Projects:2018s1-165 Dual IP Stack Exfiltration - Methods and Defences
Dr Matthew J. Sorell
Dr Olaf M. Maennel
The Dual-Stack IP Exfiltration Attack is an exploit that allows covert data exfiltration to occur over IP. A client performing the attack takes the file to be exfiltrated and manipulates the IP headers of the packets such that the packets of the file are sent over the network alternating between IPv4 and IPv6 Protocols. The design of IPv6 and incompatibility with IPv4 means that it appears as if data sent between the client and server machines, with dual stack capabilities, appear as communications between two sets of entirely different hosts. Thus, from the network’s perspective, there is no correlation between the two sets of IPv6 and IPv4 traffic, and thus the attack can transpire covertly.
An industry dependence on IPv4 coupled with no enforcement of a transition has led to a late adoption of IPv6 standards, leaving many networks exposed to IPv6 based attacks. However, even the networks secure against IPv6 attacks, and IPv4 attacks respectively, are often still vulnerable to a ‘Dual-stack’ attack. A dual-stack attack utilises both IPv4 and IPv6 together to, in this case, exfiltrate data undetected by most network protective and network forensic analysis tools (NFATs). This paper focuses primarily on the forensic detection of dual-stack data exfiltration, which leads on into the investigation of real-time traffic and packet analysis techniques for the detection and defence against such exploits.
The objective of this paper is to investigate three key questions concerning the detection of the attack:
- How effective is the Lempel-Ziv-Welch algorithm at detecting dual-stack exfiltrations in captured network traffic?
- What is a valid method of detecting a personal device identifying mark (PDID) within the captured network traffic to resolve the IPv4 and IPv6 addresses of the host for the purpose of traffic reconciliation and dual-stack exfiltration detection?
- How effective is timing analysis in the detection of dual-stack exfiltrations in captured network traffic?
The first aim of the project will be to follow up on the work of previous authors from the honours project study. The first step of course is to recreate the original attack. In order to achieve this, a system of three virtual machines which act as a client, server, and an intermediate router and DNS service provider, will be setup to simulate a typical internet connection. A packet sniffer will be placed in the middle of this setup to monitor network activity. This is demonstrated in Figure 1.
The second part of the follow up exercise is to implement a LZW dictionary. The Lempel-Ziv-Welch algorithm compresses data, in particular text data, by creating unique look-up tables (dictionaries) based on the data. The method here is to create dictionaries for each received packet and compare their respective dictionaries against all incoming packets of the opposite protocol. The hypothesis is that two sets of packets that are exfiltrating the same file will have a high correlation between their respective LZW dictionaries. Here, the study seeks to confirm and expand upon the findings of the previous paper.

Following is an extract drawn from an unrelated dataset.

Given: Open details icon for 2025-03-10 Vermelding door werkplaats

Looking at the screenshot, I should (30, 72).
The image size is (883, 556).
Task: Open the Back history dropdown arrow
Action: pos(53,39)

PDID and Timing Correlation
The third part of the investigation is the analysis of the captured network traffic from the earlier simulated attacks to look for identifying marks contained within either the packet headers, the network routing tables, Domain Name Server (DNS) requests, Dynamic Host Configuration Protocol (DHCP) handshakes, Neighbourhood Discovery messages, or any other configuration/messages captured during the network's operation.
The investigation will then use these identifying marks to build up a device profile, and eventually tie that to a unique Persistent Device Identification (PDID) which can identify the host regardless of which IP version is used for transmission. By linking the IPv4 and IPv6 traffic back to the same source host, a more complete data stream can be analysed for exfiltration attempts.
Another avenue for investigation is the correlation of traffic times, and round trips to attempt to identify dual-stack hosts. By correlating the request and response times between various network streams and remote servers, we hope to demonstrate that device identification can be achieved to the level of certainty in which the IPv4 and IPv6 addresses of a single machine can be identified and traced back to the physical host from forensic analysis of the network traffic.
Likewise with the PDID identification, the goal is to identify both the IPv4 and IPv6 network streams and unify them into a contiguous network stream for forensic analysis to detect the hallmarks of dual-stack IP data exfiltration.